Start of Input records

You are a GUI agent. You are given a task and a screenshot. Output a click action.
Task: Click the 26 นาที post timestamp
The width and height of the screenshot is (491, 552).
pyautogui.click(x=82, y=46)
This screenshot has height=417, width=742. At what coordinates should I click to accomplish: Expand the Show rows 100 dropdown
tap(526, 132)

End of Input records
Start of Input records

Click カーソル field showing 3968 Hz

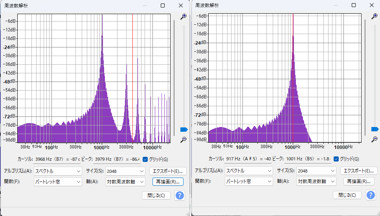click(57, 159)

End of Input records

Render the stretch of the listing from the line containing "You are a GUI" through the line containing "tap(526, 132)" as a Markdown table with the columns "Row" and "Line", one row per line and blank lines omitted.

| Row | Line |
|---|---|
| 1 | You are a GUI agent. You are given a task and a screenshot. Output a click action. |
| 2 | Task: Click the 26 นาที post timestamp |
| 3 | The width and height of the screenshot is (491, 552). |
| 4 | pyautogui.click(x=82, y=46) |
| 5 | This screenshot has height=417, width=742. At what coordinates should I click to accomplish: Expand the Show rows 100 dropdown |
| 6 | tap(526, 132) |